BEGIN EXCERPT TO READ

Describing tools to an LLM
As soon as an agent can reason using an LLM, it also needs a way to act. Tools are how an LLM-powered agent affects the outside world. This lesson exists to show how we make tools visible and understandable to a model, while keeping full control inside our Python program.
Tools in an LLM-powered agent
In this context, a tool is a concrete capability the agent can invoke. It might write a file, generate a page, load data, or perform a calculation.
From the LLM’s perspective, tools are not functions or code. They are options. The model does not execute anything itself. It only chooses which capability should be used next.
This separation is important. The LLM reasons and decides. Our program executes.
Describing tools in a model-readable format
An LLM cannot inspect Python objects. It can only work with text or structured data we provide.
That means each tool must be described explicitly. A description usually includes:
- a tool name
- a short explanation of what it does
- the inputs it expects
- the shape of the result it produces
These descriptions are typically represented as dictionaries or JSON-like structures that are easy to serialize and send with a request.
tools = [
{
"name": "generate_planet_page",
"description": "Generate an HTML page for a single planet",
"inputs": {
"planet_name": "string",
"moons": "list of strings"
}
}
]
The model never sees the function itself. It only sees this description.
Communicating tool capabilities and constraints
Tool descriptions should communicate what the tool can do, not how it works internally.
We want the model to understand the boundaries of each option. A tool that generates a single page is different from one that generates an entire site. That distinction should be clear from the description.
Constraints are just as important. If a tool only works on one planet at a time, that limitation belongs in the description. This helps the model make realistic choices.

END EXCERPT TO READ
BEGIN SOURCE MATERIAL

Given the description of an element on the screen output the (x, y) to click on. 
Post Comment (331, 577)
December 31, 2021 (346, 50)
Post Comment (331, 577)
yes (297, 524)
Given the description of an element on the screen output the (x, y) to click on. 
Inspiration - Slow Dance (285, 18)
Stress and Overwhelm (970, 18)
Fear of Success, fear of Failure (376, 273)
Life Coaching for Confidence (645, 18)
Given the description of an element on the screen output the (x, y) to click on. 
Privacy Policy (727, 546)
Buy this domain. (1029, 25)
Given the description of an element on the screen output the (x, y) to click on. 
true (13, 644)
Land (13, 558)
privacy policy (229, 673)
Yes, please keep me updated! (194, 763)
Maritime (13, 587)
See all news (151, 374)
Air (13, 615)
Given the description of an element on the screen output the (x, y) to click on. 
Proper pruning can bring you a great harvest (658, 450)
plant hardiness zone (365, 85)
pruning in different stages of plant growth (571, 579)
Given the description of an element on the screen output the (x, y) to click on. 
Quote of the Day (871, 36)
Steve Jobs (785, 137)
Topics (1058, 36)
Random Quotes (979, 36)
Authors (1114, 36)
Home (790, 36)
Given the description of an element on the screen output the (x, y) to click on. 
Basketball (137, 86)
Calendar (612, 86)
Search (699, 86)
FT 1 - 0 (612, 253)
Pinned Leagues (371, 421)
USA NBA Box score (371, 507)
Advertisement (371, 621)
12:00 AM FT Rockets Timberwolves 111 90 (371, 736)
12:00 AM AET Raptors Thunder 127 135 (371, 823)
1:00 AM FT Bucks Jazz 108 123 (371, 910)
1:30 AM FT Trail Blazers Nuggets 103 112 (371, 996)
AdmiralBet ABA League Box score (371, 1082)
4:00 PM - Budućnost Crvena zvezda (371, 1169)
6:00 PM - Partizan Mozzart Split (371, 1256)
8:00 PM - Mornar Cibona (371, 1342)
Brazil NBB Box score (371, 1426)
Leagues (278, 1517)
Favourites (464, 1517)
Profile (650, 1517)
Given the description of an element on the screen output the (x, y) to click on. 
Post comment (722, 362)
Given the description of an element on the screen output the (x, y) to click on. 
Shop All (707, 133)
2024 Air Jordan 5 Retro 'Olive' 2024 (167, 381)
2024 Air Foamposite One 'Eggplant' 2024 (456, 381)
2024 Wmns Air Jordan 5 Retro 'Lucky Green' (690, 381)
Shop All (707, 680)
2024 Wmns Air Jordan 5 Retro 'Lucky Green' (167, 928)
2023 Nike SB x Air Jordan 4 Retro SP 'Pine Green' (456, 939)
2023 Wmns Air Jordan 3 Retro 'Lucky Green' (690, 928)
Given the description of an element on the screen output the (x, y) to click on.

END SOURCE MATERIAL

ACTIVITY LIST:
[1] Answer these questions about the lesson on describing tools to an LLM:
(a) Since the model does not execute anything itself, what does it do?
(b) What four items does a tool description usually include?
(c) Where does a limitation such as a tool working on only one planet at a time belong?
[2] Carry on the lesson on describing tools to an LLM, picking up after its last sentence.

RESULTS FOR EACH TASK:
[1]
(a) It only chooses which capability should be used next.
(b) A tool name, a short explanation of what it does, the inputs it expects, and the shape of the result it produces.
(c) In the tool's description.

[2]
Including tool descriptions in an LLM request
Tool descriptions are included alongside the prompt and state when calling the model.
Conceptually, we are saying: “Here is the current situation, and here are the actions you are allowed to choose from.”
response = client.responses.create(
model="gpt-4.1",
input="Decide what to do next",
tools=tools
)
The exact API shape may vary, but the idea stays the same. Tool descriptions travel with the request so the model can reason about them.
Framing tool choice as a decision problem
Once tools are described, choosing a tool becomes a decision-making task.
We are no longer asking the model to generate prose. We are asking it to select an action based on available capabilities and current state.
This framing keeps responsibility clear. The model proposes what to do. Our program decides whether and how that proposal is executed.
Conclusion
At this point, we know how to represent tools as explicit options an LLM can reason about. We can describe their purpose, inputs, and limits, and include those descriptions directly in a model request. With this foundation in place, an LLM can make informed, bounded decisions without ever escaping our program’s control.